------ GIVEN TEXT ------
Preparing Analysis Objects

Set up scenes and reports to monitor the solution.

Set up a scalar scene to visualize the axial component of the stress tensor, σ z z , throughout the beam:
  1. Create a scalar scene and rename it to Stress.
  2. Edit the Scenes > Stress node and set the following properties:
    Node Property Setting
    Scalar 1 Contour Style Smooth Filled
    Parts Parts Parts > Beam
    Scalar Field Function Stress Tensor > Laboratory > k,k
    Units MPa
Create a scalar scene for the beam displacement, using a warp surface to visualize the deformed geometry. A warp surface is a derived part where the input surface point coordinates are moved along a selected vector multiplied by a scale factor.
  1. Create a scalar scene and rename it to Displacement.
  2. Right-click the derived parts node and select New Part > Warp > Vector Warp...
------ GIVEN RECORDS ------
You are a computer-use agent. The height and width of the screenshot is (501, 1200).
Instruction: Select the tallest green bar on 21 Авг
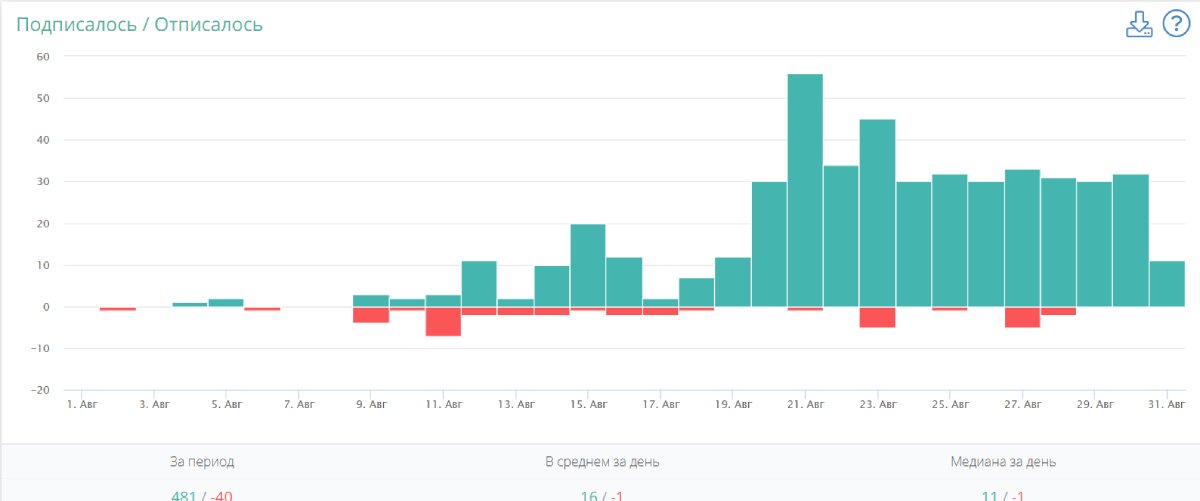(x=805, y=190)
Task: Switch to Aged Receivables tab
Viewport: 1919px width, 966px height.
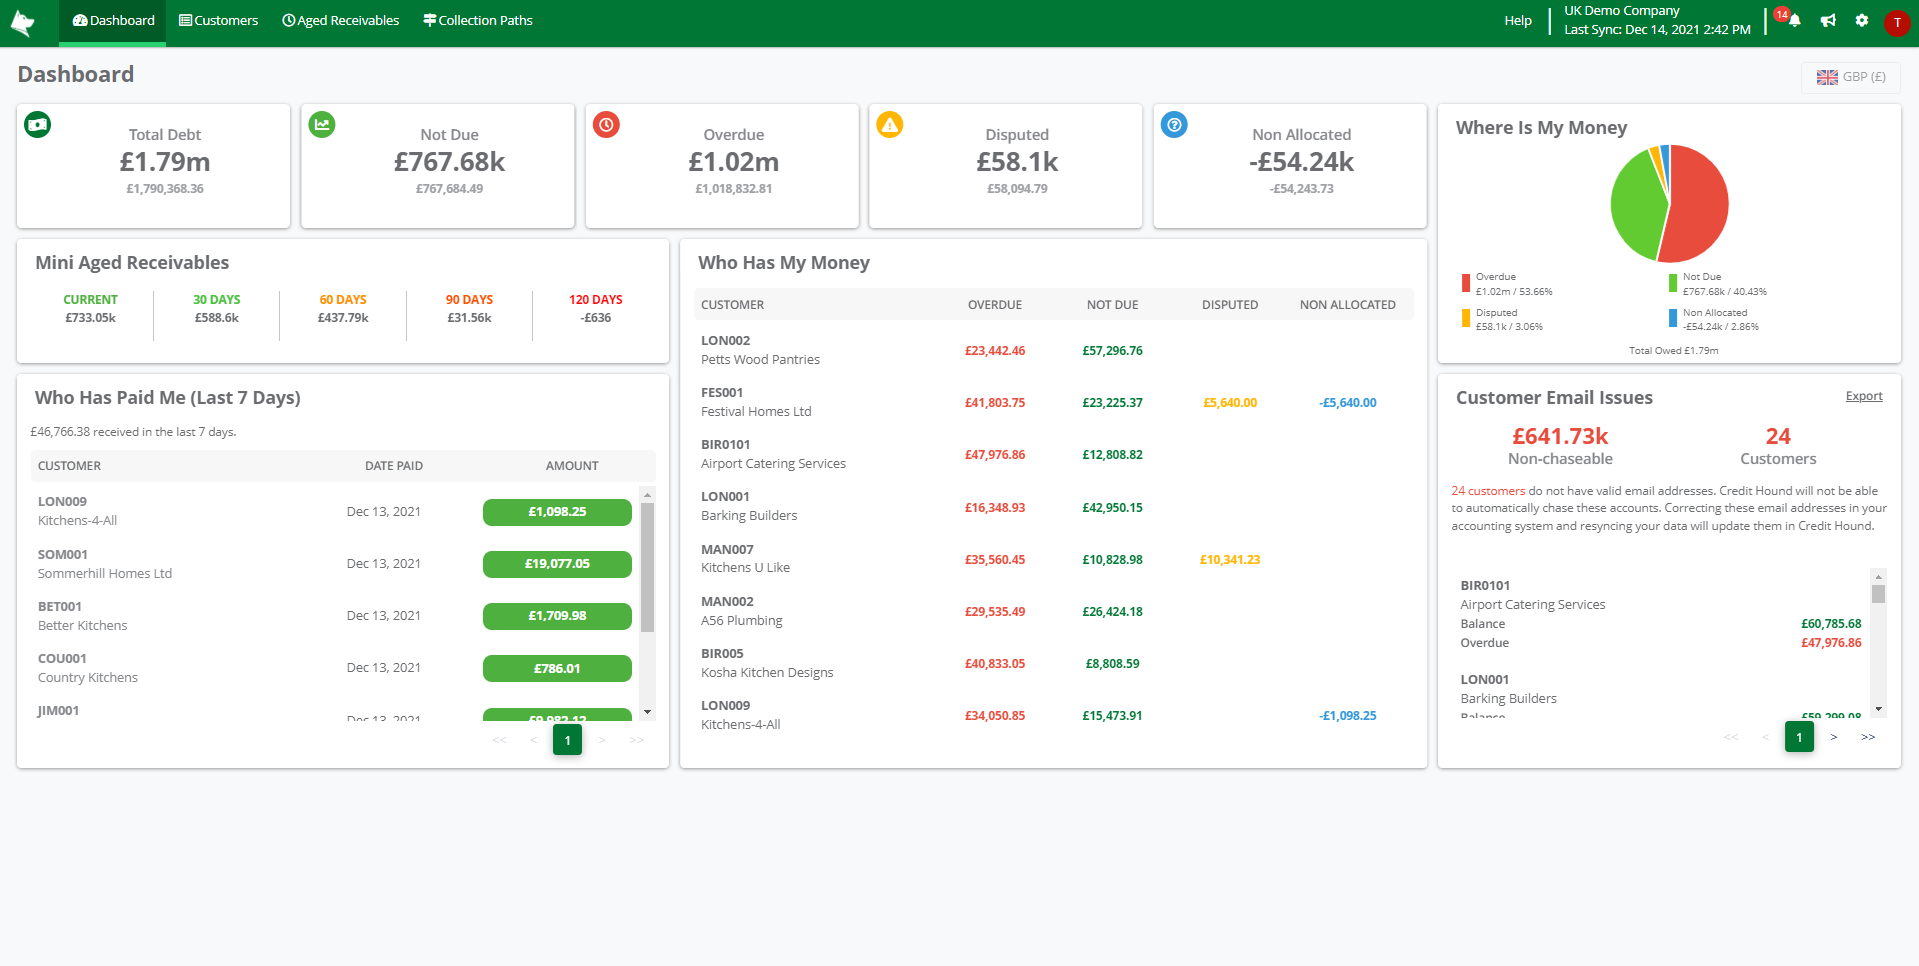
------
_TASK REQUIREMENTS:_
• a. In the analysis objects page, what units are set for the Stress scene?
• b. In the analysis objects page, reproduce the passage from "Set up scenes" up to and including "it to Stress.", substituting "cantilever" for "beam".
• c. Condense the paragraph of the analysis objects page that begins "Create a scalar scene for the beam displacement" into a shorter version that keeps its main facts.

_SOLUTIONS PER TASK:_
• a. MPa

• b.
Set up scenes and reports to monitor the solution.

Set up a scalar scene to visualize the axial component of the stress tensor, σ z z , throughout the cantilever:
  1. Create a scalar scene and rename it to Stress.

• c. Create a scalar scene for beam displacement that uses a warp surface to show the deformed geometry. A warp surface is a derived part whose input surface points move along a selected vector multiplied by a scale factor.